__SUPPLIED INFORMATION__.
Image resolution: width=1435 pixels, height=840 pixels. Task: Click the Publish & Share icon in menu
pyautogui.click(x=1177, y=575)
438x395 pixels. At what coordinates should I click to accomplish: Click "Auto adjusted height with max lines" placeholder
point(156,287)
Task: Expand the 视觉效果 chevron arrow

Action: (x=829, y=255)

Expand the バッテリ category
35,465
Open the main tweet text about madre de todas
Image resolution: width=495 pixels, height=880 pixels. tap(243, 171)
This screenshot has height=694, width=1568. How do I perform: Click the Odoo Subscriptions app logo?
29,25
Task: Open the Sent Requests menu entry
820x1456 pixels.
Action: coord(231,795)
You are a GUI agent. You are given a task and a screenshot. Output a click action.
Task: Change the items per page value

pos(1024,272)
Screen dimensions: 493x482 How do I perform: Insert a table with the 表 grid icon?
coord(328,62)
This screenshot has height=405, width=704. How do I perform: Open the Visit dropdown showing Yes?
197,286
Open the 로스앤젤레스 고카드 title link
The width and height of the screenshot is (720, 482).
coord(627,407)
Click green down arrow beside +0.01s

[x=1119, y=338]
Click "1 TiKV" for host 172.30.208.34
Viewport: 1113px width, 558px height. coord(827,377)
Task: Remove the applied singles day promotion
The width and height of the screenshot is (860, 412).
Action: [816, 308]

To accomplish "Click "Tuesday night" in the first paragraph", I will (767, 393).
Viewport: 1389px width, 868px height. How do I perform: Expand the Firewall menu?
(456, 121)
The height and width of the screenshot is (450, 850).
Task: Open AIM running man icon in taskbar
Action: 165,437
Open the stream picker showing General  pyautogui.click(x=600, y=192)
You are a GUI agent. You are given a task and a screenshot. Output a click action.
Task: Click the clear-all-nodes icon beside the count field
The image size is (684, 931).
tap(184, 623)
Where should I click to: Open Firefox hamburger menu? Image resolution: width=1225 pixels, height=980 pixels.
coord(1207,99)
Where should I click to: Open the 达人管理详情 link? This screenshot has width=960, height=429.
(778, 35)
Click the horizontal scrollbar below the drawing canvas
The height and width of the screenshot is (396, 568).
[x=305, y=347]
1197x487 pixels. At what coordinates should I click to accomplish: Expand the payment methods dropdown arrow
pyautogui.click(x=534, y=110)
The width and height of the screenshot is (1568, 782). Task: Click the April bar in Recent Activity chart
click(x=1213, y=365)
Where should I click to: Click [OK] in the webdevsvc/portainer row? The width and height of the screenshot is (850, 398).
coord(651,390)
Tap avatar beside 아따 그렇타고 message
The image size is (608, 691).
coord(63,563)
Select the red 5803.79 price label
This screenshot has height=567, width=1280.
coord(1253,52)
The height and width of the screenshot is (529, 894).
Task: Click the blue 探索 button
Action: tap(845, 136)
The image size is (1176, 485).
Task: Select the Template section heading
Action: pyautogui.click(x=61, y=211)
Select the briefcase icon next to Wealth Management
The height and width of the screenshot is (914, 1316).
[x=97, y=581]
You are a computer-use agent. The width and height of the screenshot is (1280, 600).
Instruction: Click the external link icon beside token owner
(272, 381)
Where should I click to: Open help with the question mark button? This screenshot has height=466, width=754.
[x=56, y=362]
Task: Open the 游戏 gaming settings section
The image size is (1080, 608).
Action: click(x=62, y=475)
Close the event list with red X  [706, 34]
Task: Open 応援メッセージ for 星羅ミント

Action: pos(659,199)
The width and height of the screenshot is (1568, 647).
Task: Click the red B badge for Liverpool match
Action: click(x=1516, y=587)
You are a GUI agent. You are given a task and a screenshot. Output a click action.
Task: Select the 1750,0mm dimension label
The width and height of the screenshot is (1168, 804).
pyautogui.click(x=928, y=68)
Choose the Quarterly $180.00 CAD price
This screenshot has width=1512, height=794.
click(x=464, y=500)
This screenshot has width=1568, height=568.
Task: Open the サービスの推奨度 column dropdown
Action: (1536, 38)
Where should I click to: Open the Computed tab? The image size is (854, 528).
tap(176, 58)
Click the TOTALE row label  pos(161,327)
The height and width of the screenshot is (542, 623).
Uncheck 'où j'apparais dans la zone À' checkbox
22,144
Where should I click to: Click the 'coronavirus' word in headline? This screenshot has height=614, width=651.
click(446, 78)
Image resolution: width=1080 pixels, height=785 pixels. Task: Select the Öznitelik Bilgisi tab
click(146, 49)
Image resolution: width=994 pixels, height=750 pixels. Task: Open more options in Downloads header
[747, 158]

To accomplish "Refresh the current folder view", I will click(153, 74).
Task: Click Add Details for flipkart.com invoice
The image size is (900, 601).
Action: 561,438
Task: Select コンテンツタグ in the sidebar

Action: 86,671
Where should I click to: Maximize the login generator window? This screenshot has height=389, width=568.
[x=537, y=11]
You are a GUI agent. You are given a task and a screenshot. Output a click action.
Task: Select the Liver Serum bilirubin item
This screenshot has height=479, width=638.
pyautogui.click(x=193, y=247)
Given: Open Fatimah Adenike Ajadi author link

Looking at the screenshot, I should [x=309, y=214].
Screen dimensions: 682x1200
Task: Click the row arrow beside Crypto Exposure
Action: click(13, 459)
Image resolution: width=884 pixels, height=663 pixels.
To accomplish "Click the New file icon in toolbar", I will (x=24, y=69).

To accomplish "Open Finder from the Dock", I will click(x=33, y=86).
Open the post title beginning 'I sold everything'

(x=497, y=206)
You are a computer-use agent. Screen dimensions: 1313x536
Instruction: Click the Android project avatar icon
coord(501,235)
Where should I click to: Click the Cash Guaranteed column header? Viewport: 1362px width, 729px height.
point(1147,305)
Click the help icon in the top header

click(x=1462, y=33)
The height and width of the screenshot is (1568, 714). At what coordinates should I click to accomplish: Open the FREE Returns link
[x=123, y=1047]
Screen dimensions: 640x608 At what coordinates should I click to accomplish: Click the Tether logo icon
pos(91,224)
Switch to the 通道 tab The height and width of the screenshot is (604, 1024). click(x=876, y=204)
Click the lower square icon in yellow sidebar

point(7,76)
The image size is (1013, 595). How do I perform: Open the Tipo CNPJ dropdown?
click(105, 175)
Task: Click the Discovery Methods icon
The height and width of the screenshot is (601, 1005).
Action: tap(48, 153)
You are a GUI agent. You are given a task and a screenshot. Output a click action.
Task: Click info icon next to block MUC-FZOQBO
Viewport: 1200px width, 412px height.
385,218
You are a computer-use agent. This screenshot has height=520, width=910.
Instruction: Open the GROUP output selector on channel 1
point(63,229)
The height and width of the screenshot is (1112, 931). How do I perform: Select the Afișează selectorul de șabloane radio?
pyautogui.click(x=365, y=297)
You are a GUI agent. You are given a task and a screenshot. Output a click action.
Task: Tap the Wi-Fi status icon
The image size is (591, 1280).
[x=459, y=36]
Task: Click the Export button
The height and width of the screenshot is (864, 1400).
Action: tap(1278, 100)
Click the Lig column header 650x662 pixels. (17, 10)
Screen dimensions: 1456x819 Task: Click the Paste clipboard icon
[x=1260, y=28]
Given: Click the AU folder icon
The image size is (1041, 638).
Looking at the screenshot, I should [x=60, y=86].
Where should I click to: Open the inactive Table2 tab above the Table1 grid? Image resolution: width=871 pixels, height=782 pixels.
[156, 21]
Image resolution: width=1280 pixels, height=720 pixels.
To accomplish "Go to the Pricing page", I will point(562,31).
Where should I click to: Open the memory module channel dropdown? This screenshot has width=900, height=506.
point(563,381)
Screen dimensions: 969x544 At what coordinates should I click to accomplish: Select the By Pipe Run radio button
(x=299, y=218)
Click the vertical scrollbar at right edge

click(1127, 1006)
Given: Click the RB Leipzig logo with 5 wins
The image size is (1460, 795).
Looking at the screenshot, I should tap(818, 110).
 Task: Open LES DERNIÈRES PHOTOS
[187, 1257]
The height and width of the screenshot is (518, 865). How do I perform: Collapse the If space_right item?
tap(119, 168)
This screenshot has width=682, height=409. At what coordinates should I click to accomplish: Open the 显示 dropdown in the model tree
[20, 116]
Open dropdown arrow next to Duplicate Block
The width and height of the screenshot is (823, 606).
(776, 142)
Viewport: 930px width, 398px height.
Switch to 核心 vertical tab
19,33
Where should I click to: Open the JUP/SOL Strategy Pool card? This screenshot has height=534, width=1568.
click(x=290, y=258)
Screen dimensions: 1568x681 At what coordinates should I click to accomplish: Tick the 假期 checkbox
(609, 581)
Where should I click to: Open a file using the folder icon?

__EXERCISE DESCRIPTION__.
Copy out all lines from the records where the word "next" appears.

__EXERCISE RESPONSE__.
Select the briefcase icon next to Wealth Management
Task: Click info icon next to block MUC-FZOQBO
Open dropdown arrow next to Duplicate Block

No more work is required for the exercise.